'Digging for Richard III' is an engaging account of the sleuthing, research, and public fascination behind a very unusual excavation

An odd mix of science and sensationalism drove the dig that stunned everyone by uncovering the remains of England's King Richard III.

Digging for Richard III: The Search for the Lost King By Mike Pitts Thames & Hudson 208 pp.

The 2012 excavation that discovered the remains of King Richard III in a Leicester parking lot was strange from the start. The entire project stemmed from a psychic premonition about a buried skeleton worthy of Indiana Jones. Once underway, archaeologists proceeded to dig amidst camera crews, tourists, and amateur history buffs dressed as medieval knights. And on the first day of excavation researchers chanced upon the very discovery they least expected: the battle-scarred bones of slain 15th-century monarch Richard III, the last English king to die in battle.

The odd mix of science and sensationalism that surrounded the dig offers an interesting showcase of modern archaeological methods and popular mania for the tangible traces of history. Mike Pitts’ Digging for Richard III: The Search for the Lost King is a brief and engaging account of the scientific sleuthing, historical research, and public fascination that drove this unusual excavation.

Contemporary chronicles record that Richard was killed at the Battle of Bosworth in 1485. The site of battle lies just outside the modern city of Leicester, where King Richards Road, Tudor Grocers, and Bosworth Street are just a few of the still-visible reminders of medieval history. After Richard was slain, Henry VII tossed his naked body over the back of a horse and rode into Leicester to display the corpse.

What happened next is less clear. One tradition held that his body was thrown into the River Soar; other sources indicated that he was buried at the nearby church of the Greyfriars. Whatever the fate of his remains, nearly everyone assumed they were lost or buried at an unknowable spot now covered by modern buildings.

The story took a mystical twist when a screenwriter named Philippa Langley got interested in the location of Richard’s remains. Langley was writing a screenplay about Richard III, and during a visit to Leicester she followed the directions of a local history society to a parking lot where some records suggested the king was buried. As she was walking around the area in 2004, she felt a sudden premonition when she reached a particular spot. She was convinced that she was standing over Richard’s grave.

Many other people needed to be convinced before excavation could begin. Chief among them was Richard Buckley, an archaeologist affiliated with the University of Leicester. Like most professional archaeologists, Buckley was more interested in using excavations to reconstruct social history than embarking on a treasure hunt for the bones of a famous historical figure. But Buckley wanted to learn about life at the medieval friary that once stood at the site where Langley had her intuition, so he agreed to help her. He figured the odds of finding the monarch’s remains were infinitesimal.

With support from the University of Leicester and a Richard III society whose members call themselves the Fellowship of the White Boar, excavation of the parking lot finally began in 2012. Both Shakespeare and medieval chroniclers present Richard as a monstrous villain, his physical deformity an emblem of his vicious character. Langley hoped that skeletal evidence could show the claims of deformity were simply slanders invented by later writers.
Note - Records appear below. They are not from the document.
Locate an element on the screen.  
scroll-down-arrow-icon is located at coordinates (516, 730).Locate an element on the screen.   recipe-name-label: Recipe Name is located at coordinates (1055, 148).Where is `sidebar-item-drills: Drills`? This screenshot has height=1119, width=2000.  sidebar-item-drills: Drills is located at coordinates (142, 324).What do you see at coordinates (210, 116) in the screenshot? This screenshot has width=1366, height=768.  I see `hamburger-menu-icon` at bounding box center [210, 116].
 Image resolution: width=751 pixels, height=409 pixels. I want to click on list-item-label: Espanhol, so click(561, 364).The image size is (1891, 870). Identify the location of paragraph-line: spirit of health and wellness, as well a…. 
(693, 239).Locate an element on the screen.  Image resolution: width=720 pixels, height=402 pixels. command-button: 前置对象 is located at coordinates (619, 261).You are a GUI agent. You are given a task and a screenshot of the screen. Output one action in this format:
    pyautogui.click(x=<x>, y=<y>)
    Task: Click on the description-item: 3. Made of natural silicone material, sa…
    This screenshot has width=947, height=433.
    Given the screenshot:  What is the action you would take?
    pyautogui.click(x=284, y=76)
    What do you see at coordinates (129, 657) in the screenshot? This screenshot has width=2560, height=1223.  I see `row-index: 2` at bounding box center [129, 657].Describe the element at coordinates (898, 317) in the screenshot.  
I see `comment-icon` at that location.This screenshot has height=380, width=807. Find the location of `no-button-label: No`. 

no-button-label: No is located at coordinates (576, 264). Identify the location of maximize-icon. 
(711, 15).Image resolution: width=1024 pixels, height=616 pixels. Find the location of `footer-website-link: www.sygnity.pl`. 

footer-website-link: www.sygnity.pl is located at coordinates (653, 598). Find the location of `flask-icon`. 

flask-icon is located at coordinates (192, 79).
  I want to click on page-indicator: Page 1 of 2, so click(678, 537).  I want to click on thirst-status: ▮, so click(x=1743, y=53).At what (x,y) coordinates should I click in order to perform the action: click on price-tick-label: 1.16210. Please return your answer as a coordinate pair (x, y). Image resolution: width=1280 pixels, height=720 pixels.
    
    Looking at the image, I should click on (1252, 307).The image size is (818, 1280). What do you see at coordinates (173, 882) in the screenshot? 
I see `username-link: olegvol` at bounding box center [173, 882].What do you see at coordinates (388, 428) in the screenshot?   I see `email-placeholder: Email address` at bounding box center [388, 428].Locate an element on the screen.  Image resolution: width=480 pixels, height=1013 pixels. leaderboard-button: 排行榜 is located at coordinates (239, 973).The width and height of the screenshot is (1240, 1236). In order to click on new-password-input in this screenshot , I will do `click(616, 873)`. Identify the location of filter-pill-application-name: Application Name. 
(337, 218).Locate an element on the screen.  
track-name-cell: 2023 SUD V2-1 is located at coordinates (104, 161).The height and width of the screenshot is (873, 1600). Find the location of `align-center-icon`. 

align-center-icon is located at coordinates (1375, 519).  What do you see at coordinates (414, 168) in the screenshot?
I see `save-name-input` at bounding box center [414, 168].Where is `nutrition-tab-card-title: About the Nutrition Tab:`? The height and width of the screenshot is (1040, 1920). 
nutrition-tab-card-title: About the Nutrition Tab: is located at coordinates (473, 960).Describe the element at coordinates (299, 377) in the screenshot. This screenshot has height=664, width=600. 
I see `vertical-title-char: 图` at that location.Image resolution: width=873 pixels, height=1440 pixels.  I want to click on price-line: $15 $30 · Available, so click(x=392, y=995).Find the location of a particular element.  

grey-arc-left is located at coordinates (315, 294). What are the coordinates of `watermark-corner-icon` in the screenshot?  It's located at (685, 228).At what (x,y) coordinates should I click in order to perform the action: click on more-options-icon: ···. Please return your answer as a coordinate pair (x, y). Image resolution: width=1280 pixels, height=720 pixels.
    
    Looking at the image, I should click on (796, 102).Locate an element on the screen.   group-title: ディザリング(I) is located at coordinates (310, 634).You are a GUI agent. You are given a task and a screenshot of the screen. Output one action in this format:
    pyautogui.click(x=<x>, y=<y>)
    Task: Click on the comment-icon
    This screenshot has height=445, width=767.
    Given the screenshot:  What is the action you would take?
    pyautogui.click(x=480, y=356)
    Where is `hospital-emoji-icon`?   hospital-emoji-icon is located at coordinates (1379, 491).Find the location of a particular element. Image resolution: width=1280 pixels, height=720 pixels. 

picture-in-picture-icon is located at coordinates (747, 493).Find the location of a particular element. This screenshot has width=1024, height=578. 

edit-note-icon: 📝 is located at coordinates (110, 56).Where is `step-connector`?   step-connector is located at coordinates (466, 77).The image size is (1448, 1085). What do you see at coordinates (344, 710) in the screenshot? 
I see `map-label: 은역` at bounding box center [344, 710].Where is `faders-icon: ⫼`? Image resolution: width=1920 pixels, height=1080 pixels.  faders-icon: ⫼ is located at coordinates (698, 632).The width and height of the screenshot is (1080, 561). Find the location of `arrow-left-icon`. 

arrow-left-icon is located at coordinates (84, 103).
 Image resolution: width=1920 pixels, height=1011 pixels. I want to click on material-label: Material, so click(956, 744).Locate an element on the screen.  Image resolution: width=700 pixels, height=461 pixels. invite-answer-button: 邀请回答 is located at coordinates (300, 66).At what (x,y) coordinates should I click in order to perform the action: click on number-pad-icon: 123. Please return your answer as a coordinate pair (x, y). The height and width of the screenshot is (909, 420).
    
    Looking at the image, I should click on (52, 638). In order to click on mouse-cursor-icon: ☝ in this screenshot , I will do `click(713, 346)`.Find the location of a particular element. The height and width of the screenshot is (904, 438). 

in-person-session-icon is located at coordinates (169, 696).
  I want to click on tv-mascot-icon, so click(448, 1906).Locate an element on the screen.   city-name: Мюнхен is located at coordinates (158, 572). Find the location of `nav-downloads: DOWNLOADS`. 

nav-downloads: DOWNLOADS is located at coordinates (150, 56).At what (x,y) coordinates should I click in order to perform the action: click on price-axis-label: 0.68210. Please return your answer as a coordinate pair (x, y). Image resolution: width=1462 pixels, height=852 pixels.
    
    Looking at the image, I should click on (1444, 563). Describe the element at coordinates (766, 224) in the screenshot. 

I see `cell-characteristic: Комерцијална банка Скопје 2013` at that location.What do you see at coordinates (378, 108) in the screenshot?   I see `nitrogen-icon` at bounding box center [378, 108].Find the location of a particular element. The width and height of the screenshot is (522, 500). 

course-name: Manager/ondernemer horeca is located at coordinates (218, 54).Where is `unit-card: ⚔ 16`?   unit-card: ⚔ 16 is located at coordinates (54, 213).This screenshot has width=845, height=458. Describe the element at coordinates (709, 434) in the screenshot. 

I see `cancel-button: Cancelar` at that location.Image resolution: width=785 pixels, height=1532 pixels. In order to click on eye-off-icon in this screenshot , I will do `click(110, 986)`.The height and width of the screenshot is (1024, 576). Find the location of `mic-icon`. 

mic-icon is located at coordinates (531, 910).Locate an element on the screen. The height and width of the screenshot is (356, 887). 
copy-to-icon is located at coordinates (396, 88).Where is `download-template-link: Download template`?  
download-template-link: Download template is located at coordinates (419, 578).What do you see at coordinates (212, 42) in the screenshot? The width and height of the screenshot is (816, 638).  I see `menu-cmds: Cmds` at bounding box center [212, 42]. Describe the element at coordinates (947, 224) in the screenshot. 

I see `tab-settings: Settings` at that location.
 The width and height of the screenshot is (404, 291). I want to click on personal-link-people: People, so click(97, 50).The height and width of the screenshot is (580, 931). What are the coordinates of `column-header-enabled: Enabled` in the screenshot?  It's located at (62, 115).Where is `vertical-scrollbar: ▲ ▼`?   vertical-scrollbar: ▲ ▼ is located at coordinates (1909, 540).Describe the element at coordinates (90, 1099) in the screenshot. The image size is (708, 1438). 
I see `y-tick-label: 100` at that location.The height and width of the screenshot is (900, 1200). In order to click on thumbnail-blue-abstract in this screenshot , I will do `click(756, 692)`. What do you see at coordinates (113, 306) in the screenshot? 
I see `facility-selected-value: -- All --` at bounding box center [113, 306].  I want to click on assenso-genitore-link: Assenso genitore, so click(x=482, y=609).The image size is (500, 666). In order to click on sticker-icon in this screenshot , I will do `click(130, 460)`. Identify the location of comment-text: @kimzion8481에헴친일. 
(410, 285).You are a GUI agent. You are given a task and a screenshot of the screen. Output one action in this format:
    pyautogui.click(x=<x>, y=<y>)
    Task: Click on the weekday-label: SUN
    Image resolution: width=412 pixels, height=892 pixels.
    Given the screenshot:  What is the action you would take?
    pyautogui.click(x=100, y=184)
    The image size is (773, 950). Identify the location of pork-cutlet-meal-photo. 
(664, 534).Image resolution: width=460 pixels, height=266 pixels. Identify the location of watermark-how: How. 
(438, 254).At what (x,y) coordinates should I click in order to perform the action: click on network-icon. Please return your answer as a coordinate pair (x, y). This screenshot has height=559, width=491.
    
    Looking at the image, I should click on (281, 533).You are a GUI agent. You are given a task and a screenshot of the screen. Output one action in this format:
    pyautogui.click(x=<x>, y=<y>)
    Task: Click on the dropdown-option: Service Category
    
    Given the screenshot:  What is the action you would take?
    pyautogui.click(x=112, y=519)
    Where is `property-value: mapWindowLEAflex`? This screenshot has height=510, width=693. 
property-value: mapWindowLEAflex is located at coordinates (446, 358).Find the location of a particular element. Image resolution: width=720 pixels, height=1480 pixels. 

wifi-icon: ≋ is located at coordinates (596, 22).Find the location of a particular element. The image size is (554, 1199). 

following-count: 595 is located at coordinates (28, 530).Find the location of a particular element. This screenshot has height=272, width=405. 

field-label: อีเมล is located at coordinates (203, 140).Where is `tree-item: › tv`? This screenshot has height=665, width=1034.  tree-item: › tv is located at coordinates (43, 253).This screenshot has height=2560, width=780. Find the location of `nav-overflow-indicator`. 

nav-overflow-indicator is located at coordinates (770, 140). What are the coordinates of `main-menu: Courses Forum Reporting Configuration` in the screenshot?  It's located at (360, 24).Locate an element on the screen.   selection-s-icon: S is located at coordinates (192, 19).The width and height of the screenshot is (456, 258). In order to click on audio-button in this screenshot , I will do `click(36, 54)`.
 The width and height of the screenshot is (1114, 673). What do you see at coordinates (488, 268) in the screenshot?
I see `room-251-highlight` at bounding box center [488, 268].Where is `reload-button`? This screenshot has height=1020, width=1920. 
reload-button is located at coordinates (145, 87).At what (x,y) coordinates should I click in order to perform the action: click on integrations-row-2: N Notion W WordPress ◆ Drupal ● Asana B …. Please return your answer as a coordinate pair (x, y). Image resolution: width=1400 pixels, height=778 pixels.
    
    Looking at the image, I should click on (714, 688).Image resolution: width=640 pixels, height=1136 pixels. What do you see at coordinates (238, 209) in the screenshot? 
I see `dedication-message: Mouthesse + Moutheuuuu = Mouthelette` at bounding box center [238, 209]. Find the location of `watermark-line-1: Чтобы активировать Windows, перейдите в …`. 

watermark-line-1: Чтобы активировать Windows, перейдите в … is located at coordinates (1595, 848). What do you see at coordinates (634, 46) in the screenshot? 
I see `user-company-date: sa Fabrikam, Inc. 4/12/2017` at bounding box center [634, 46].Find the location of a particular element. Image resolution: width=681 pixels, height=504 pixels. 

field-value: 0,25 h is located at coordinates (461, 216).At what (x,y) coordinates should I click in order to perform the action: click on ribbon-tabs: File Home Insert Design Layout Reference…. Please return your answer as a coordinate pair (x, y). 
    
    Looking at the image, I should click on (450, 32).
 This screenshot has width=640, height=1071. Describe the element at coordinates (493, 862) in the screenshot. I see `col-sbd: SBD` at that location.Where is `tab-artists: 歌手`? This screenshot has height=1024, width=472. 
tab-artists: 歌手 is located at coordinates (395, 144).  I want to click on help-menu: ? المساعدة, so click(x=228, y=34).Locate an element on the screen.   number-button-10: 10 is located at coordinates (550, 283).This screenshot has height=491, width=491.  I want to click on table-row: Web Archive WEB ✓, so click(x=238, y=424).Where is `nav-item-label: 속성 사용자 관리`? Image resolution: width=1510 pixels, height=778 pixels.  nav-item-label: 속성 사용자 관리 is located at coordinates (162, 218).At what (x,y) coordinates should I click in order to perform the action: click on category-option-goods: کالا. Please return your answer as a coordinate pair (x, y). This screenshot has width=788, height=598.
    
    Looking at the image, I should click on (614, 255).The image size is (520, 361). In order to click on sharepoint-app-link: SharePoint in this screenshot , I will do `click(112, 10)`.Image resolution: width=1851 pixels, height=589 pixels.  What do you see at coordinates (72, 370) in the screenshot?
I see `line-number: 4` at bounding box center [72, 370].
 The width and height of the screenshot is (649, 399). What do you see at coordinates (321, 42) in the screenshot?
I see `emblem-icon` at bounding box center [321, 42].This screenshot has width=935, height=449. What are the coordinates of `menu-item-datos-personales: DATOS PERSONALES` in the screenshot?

On the first day of excavation at the parking lot, an archaeologist spotted what appeared to be a human bone mixed in with the dirt. TV crews and journalists were already following the story, but the researchers kept the find a secret until they knew more. The bone was part of a fairly complete skeleton, indicating a formal burial, and it was located at the medieval level. Langley was certain they had found the lost king, but the archaeologists remained skeptical.

Suggestive evidence continued to accumulate. The skeleton showed signs of violent death in battle, appeared to belong to a young male, and had a severely curved spine, which could explain the deformity noted in historical sources. After several months of expert analysis and extensive testing that compared DNA from the skeleton to the genomes of Richard’s living descendants, researchers from the University of Leicester publicly confirmed that they had discovered the remains of Richard III.

Pitts’ story begins with medieval history and ends with genetic testing and a global media circus. It’s a fascinating and improbable tale, and a recurring theme is just how easily things might have been otherwise. Langley could have rejected her hunch, or Buckley might have dismissed her eccentric enthusiasm. Builders in later centuries might have destroyed the grave, and archaeologists almost missed the skeleton entirely while excavating. Its discovery was a surreal collision of the majestic and the mundane: a famous English monarch buried beneath a grimy urban parking lot.

Forensic analysis revealed that Richard died after receiving a devastating blow to the back of his skull. A second major head wound showed evidence of a blade penetrating 10.5 cm into his brain, and a third wound in the buttocks was probably inflicted after he died. His death, it seems, was as brutal and bloody as his life.